(Dataset entries)
Segment Open
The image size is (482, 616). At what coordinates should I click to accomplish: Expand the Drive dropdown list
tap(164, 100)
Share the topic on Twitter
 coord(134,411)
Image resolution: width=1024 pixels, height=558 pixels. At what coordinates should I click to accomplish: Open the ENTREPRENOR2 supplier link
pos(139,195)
Segment Closed
Segment Open
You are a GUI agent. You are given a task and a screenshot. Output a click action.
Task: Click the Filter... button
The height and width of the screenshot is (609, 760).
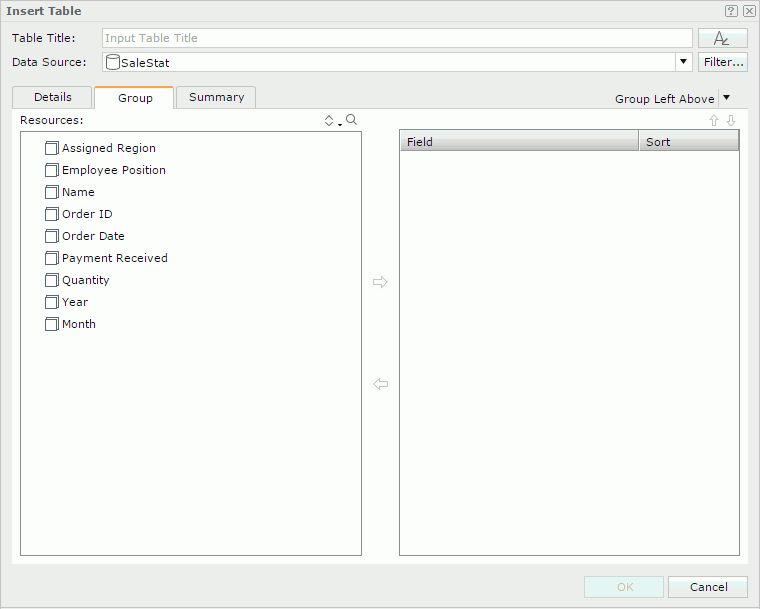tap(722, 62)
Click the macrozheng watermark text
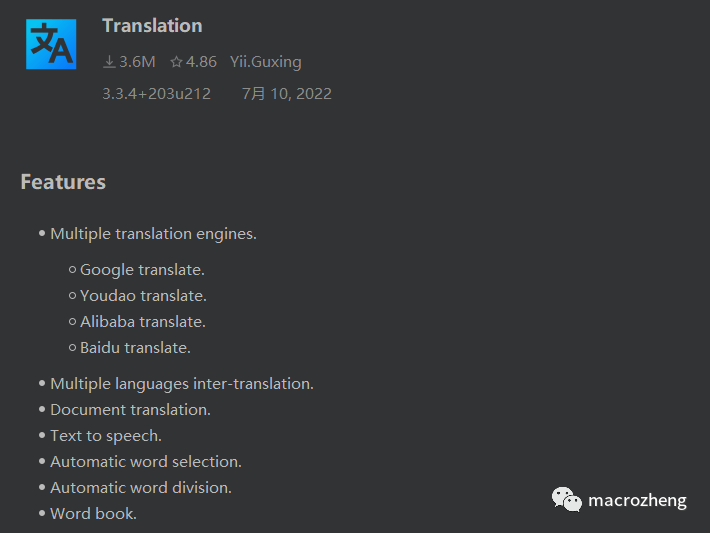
Segment Closed
Task goal ->
Quote the lines above exactly, starting with the one that has "You are a GUI" and ending with the one that has "Click the macrozheng watermark text"; drop the pictures and include nothing else.

Response to the exercise ->
You are a GUI agent. You are given a task and a screenshot. Output a click action.
Task: Click the Filter... button
The height and width of the screenshot is (609, 760).
tap(722, 62)
Click the macrozheng watermark text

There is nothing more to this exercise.